For example: they can encrypt the data, compress it, sign it, augment it with metadata (like an expiration time), and so on.
type ChainedEncoder ¶
type ChainedEncoder []BinaryEncoder
ChainedEncoder is a set of BinaryEncoders to be applied in sequence.
This allows, for example, to add additional signatures to data after encrypting it, or to add an expiration time.
func NewChainedEncoder ¶
func NewChainedEncoder(enc ...BinaryEncoder) *ChainedEncoder
type CryptoFactory ¶
CryptoFactory is a function capable of creating a new BinaryEncoder.
If the supplied key parameter is nil, then a random key should be generated. Returns a BinaryEncoder - used to perform encryption and decryption - the key configured for the encoder (either supplied as a parameter to the function, or generated randomly). In case of error, returns an error.

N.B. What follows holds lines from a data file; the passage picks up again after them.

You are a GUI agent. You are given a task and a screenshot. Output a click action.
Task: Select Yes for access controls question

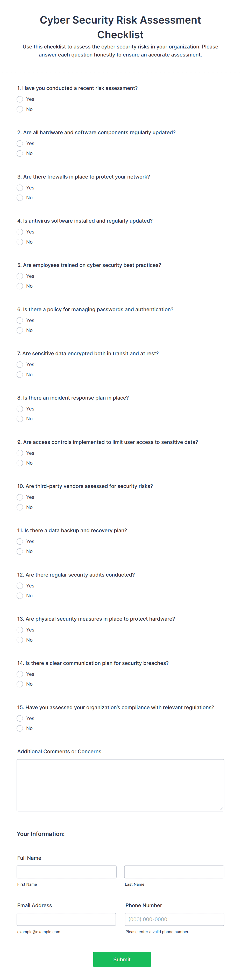[x=20, y=453]
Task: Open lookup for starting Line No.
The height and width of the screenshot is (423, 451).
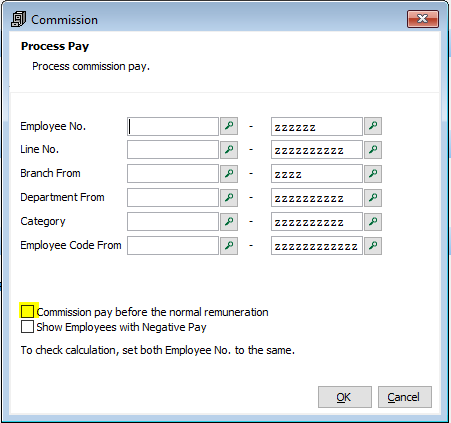Action: [229, 150]
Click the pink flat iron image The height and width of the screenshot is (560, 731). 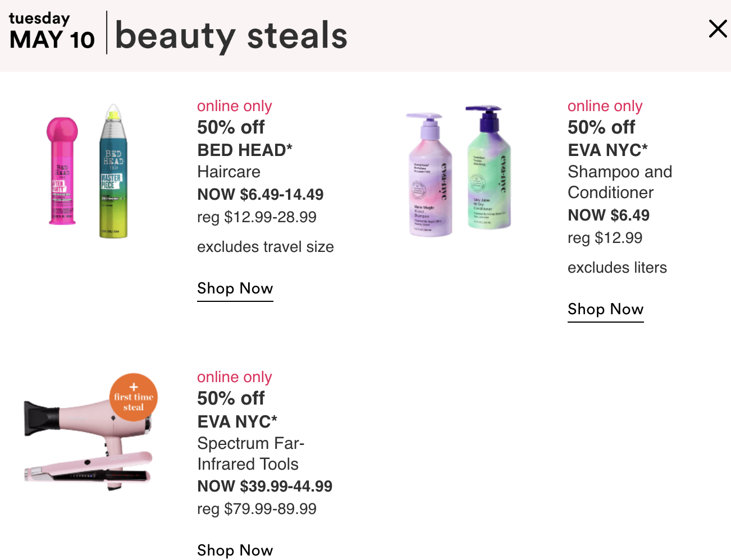coord(88,469)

Look at SymmetricCreator for an example. More details in the definition of MultiKeyCryptoEncoder.
var SymmetricCreator CryptoFactory = func(rng *rand.Rand, key []byte) (BinaryEncoder, []byte, error) { if key != nil { be, err := NewSymmetricEncoder(rng, UseSymmetricKey(key)) return be, key, err } key, err := GenerateSymmetricKey(rng, 0) if err != nil { return nil, nil, err } be, err := NewSymmetricEncoder(rng, UseSymmetricKey(key)) return be, key, err }
SymmetricCreator is a CryptoFactory suitable for use with NewMultiKeyCryptoEncoder().
type ExpireEncoder ¶
type ExpireEncoder struct {
// contains filtered or unexported fields
}
ExpireEncoder is an encoder that saves the time the data expires.
On Decode, it checks with the supplied time source, and fails validation if the data is considered expired.
This means that the Encode()r of the data is in control of when the clients using Decode() will consider it expired, as they will generally enforce the stored expiry time.
Expiry information is encoded in the token by whoever created the data.
func NewExpireEncoder ¶
func NewExpireEncoder(source TimeSource, validity time.Duration) *ExpireEncoder
NewExpireEncoder creates a new ExpireEncoder.
source is a source of time, TimeSource. validity is the dessired lifetime of the data. It is used during encode to store a desired expire time alongisde the data.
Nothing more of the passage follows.